Download Free Historic Coker Hills Book in PDF and EPUB Free Download. You can read online Historic Coker Hills and write the review.

In this quiet and spacious landscape lies the story of some of Chapel Hill's rich cultural and natural history. When University of North Carolina botany professor William chambers Coker purchased the hilly area now known as Coker Hills, he bought it with a keen eye for the flora and the dramatic rises. Author Jill Blackburn is a graduate of UNC, with a M.Ed. and PhD. Her family moved into the area many years ago. She and the other residents appreciate the feel of "living in the woods" while being close to amenities.
Beginning as part of Mark Morgan's farmland in the 1700s, the Kings Mill-Morgan Creek neighborhood continues to play an important role in the Chapel Hill community. Still largely wilderness in the early 20th century, the neighborhood was developed in the post-World War II era by UNC botanists W.C. Coker, Henry Totten, and William Lanier "Billy" Hunt. It became known as "Pill Hill" due to the many medical professionals who lived there after the building of the North Carolina Memorial Hospital in the early 1950s, and later became the home of many notable Chapel Hillians, including the legendary basketball coach Dean Smith and the singer James Taylor. This book details the history, architecture, neighborhood notables, and neighborhood stories of the Kings Mill-Morgan Creek neighborhoods.
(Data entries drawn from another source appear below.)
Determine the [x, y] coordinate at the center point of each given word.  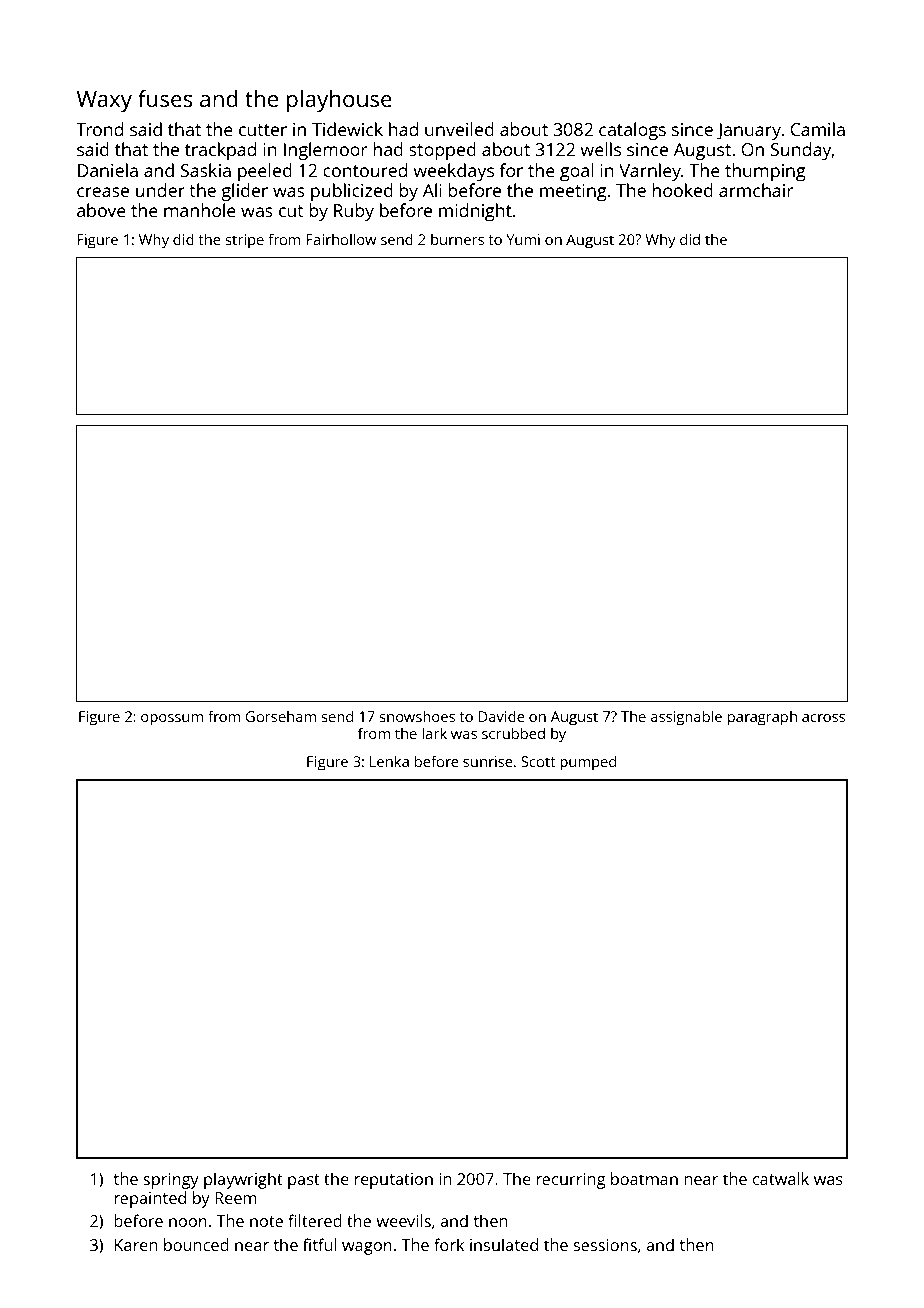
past [304, 1181]
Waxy [104, 102]
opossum [172, 720]
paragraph [762, 718]
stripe [244, 241]
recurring [570, 1181]
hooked [683, 190]
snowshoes [417, 716]
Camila [817, 129]
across [823, 718]
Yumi [523, 239]
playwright [243, 1180]
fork [449, 1244]
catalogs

For over 75 years markers have been erected across South Carolina's highways, biways, roads, and streets. These markers are now collected into one book containing the marker names, inscriptions, dates erected, sponsoring organizations, coordinates and physical locations. Author and historian Brian Scott takes you on a county-by-county journey as you explore 1,446 historical markers that tell the story of South Carolina. --
Tom Hortons stories, over 400 in all, on local and Southern history, have entertained and enlightened folks for decades. As a noted history teacher, newspaper columnist, and banquet speaker, Horton has captured the attention of his listeners and readers as he recounts the unique and less well-known aspects of the Souths colorful history. You will find everything from tales of the colonial pirates who squandered gold along our coast to modern bank mergers that left shareholders out in the cold. Soon, Tom Horton plans to turn his hand to fiction - for some of old Carolinas stories still cannot be told otherwise. As the old folks always said, Sooner or later, the truth will out. Meanwhile, sit back and enjoy Volume V of Historys Lost Moments.
Lists buildings, structures, sites, objects, and districts that possess historical significance as defined by the National Register Criteria for Evaluation, in every state.